#### Exercise aim:
Leave out every picture and set down, exactly, the lines below from the one holding "This screenshot has height=401, width=635." up to and including the one holding "the red asterisk".

#### Records to use:
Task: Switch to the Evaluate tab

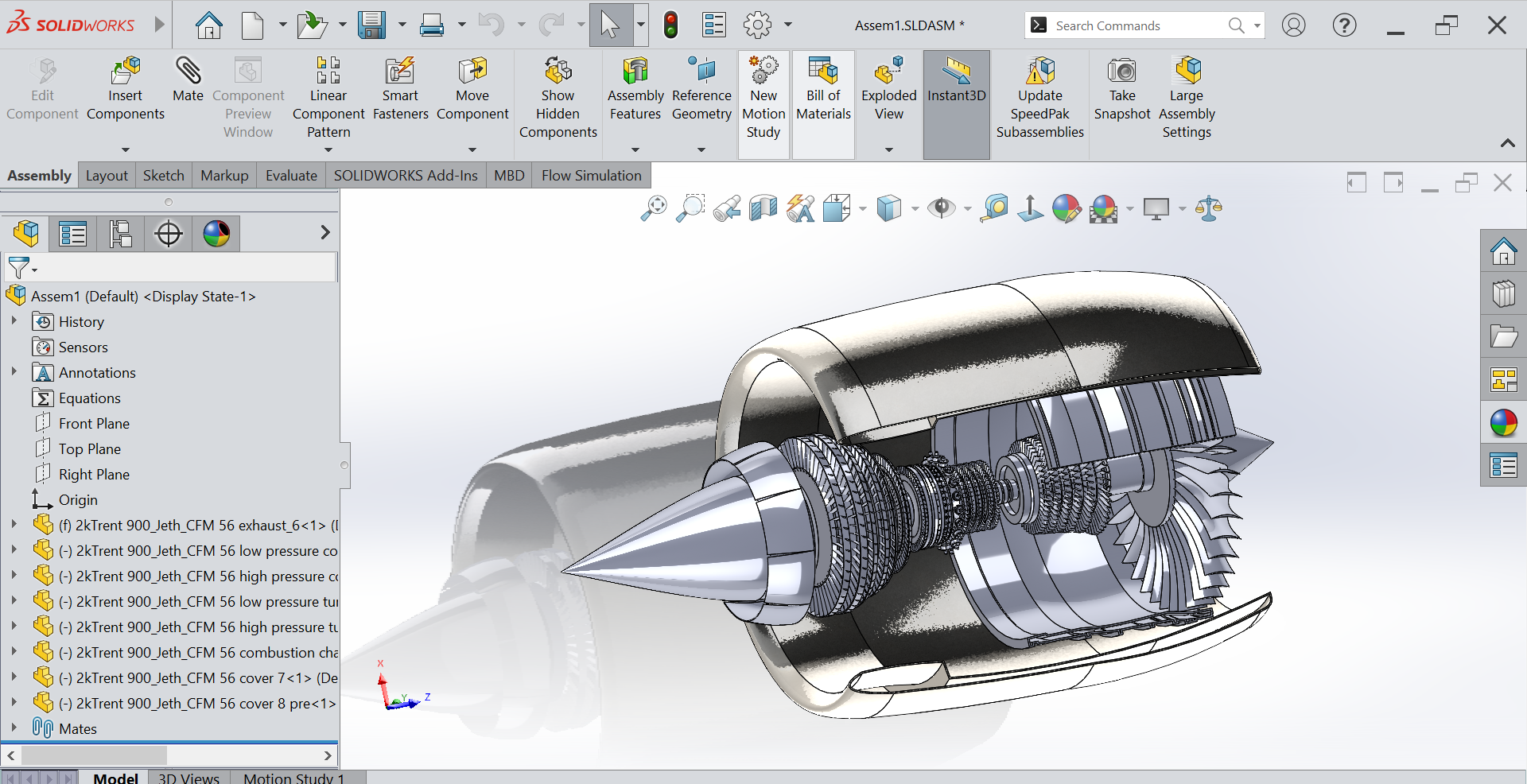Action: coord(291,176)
--
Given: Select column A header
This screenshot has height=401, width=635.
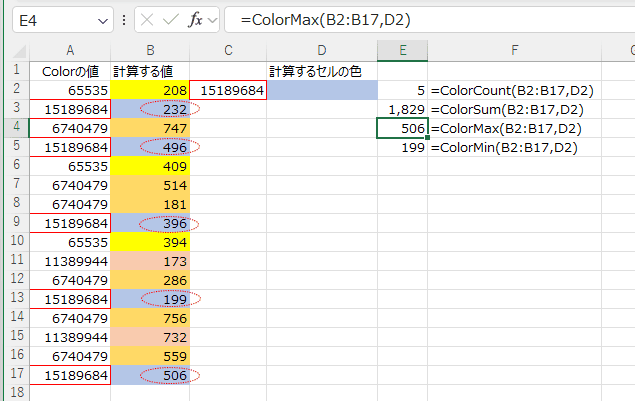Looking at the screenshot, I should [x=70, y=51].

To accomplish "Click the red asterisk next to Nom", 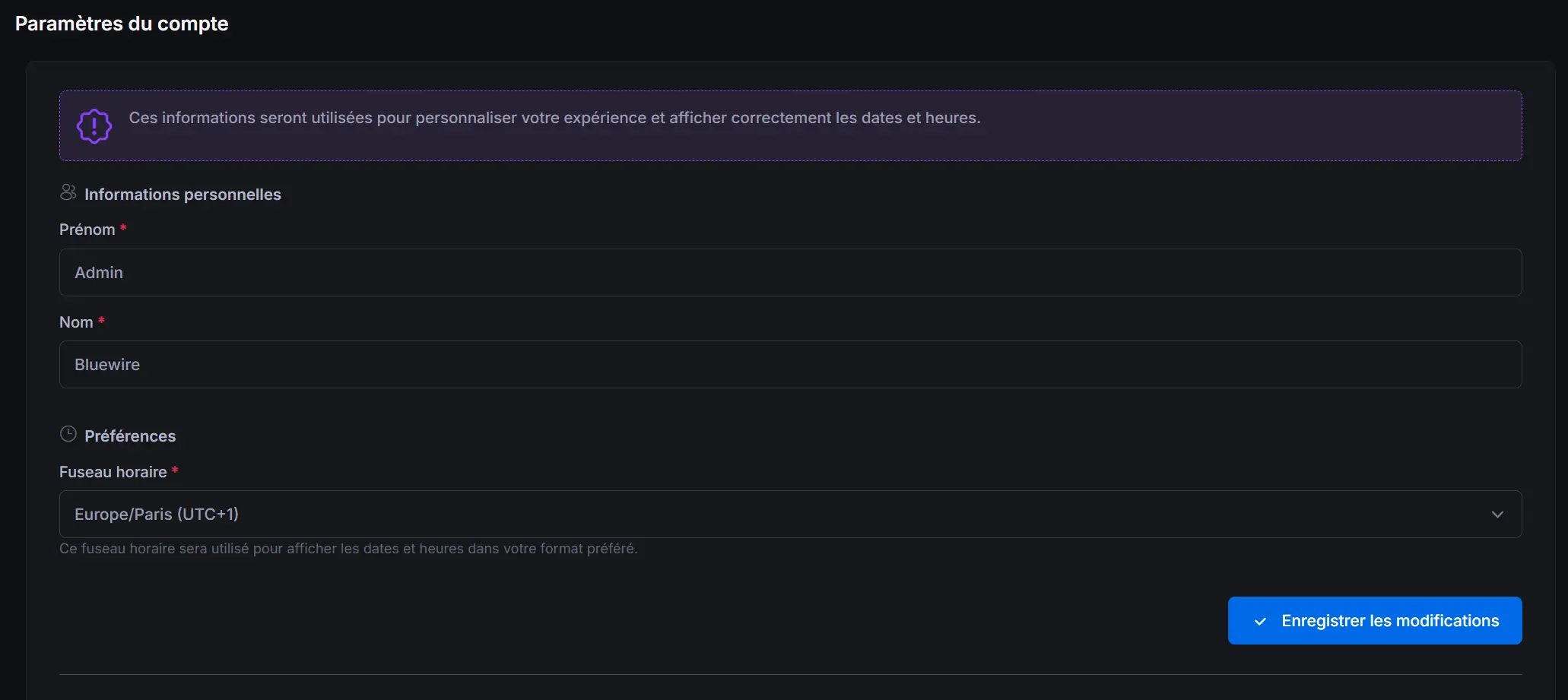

#### Result for this exercise:
This screenshot has height=401, width=635.
Looking at the screenshot, I should [x=70, y=51].

To accomplish "Click the red asterisk next to Nom", 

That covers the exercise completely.